DBS takeover bid of Bank Danamon draws flak in Indonesia

Lawmakers from two of Indonesia's most powerful political parties voiced opposition on Tuesday to a bid by Singapore's DBS Group to take over local lender Bank Danamon, and said they wanted to bar heavy foreign ownership of local banks.

Local investors and bankers in Jakarta told Reuters they would lobby against the bid by DBS, even though there seemed to be no regulatory obstacles. Several complained Indonesian banks were not given a level playing field overseas.

Harry Azhar Azis of the Golkar party and the vice-chairman of the parliament's financial committee indicated the banking deal, in which DBS proposes to issue shares to buy Singapore state investor Temasek Holdings' 67 percent stake in Danamon and to pay cash to buy out minority investors, could not be immediately blocked; but with a presidential election approaching in 2014, politicians and policymakers could play to the domestic audience, where nationalism can be a vote-winner.
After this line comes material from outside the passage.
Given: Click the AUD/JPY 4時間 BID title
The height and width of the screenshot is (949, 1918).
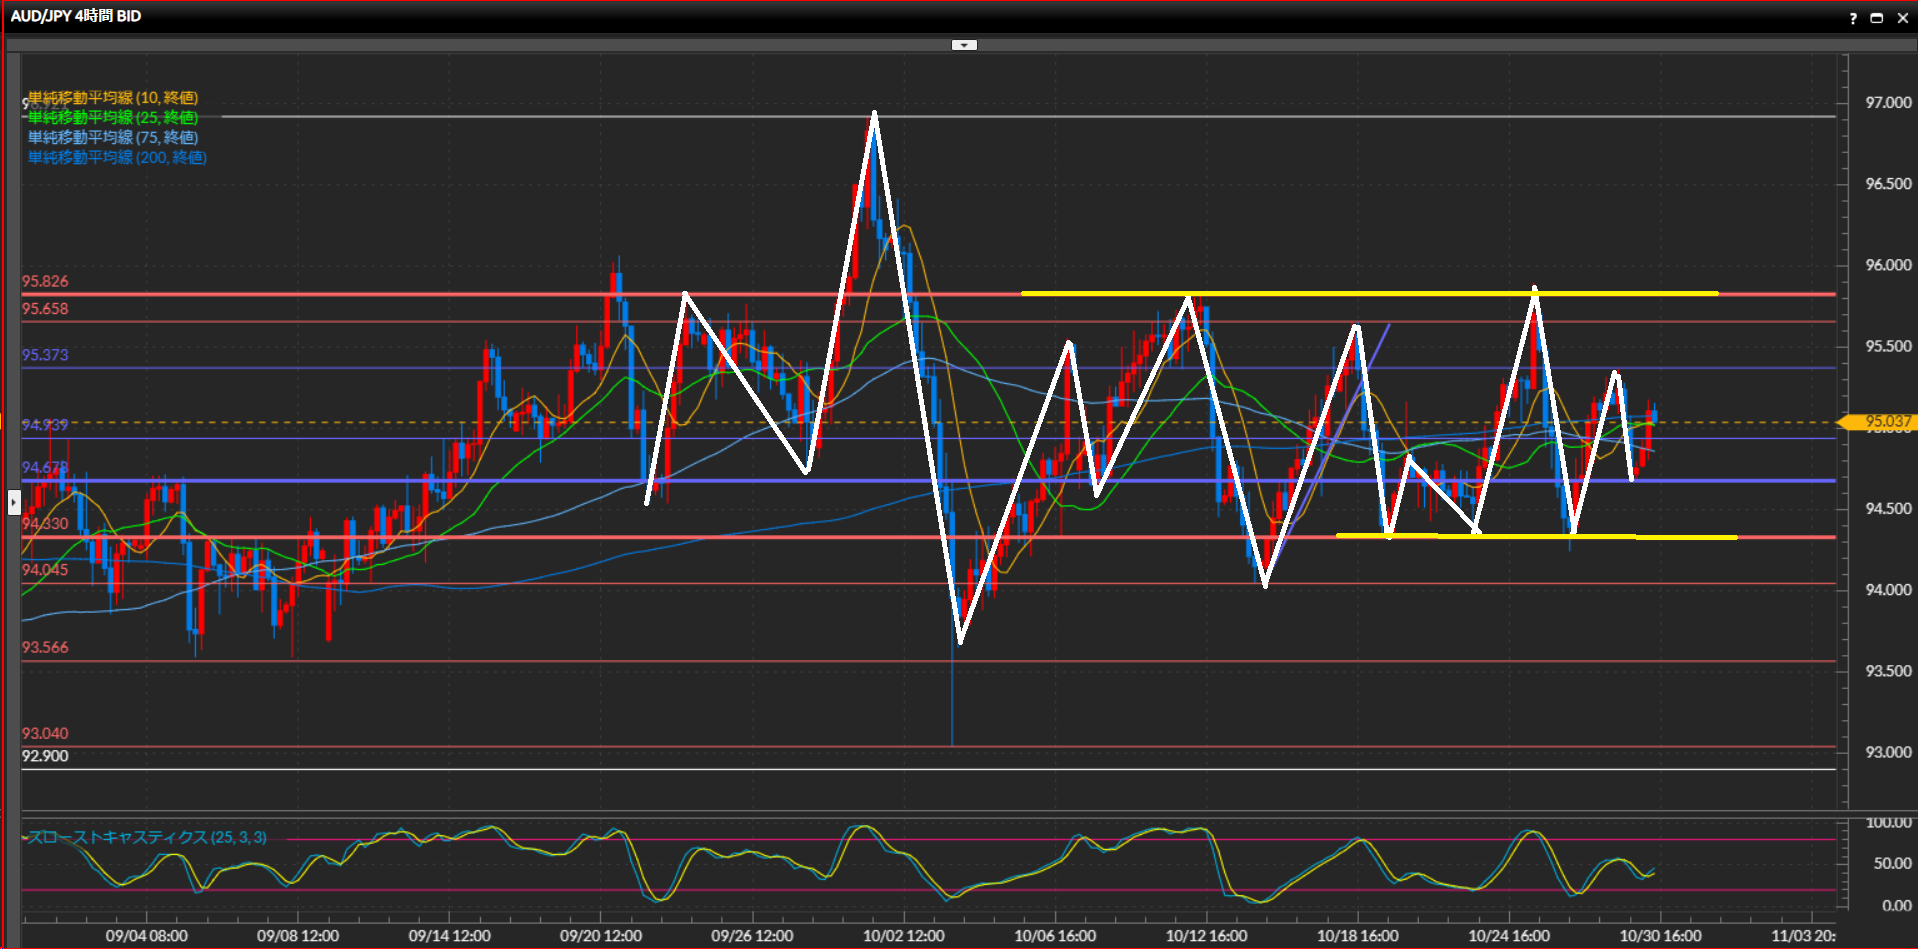Looking at the screenshot, I should tap(76, 16).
Local bankers and investors also said they opposed the deal.

"This is not about another country's expansion to Indonesia," said Pahala Mansury, the chief financial officer of Indonesia's largest lender, Bank Mandiri, wh ich is struggling to expand overseas to become a regional player.

"We need to see equal treatment in other countries and in Indonesia. Frankly, we are still facing obstacles to develop in Singapore now," said Mansury.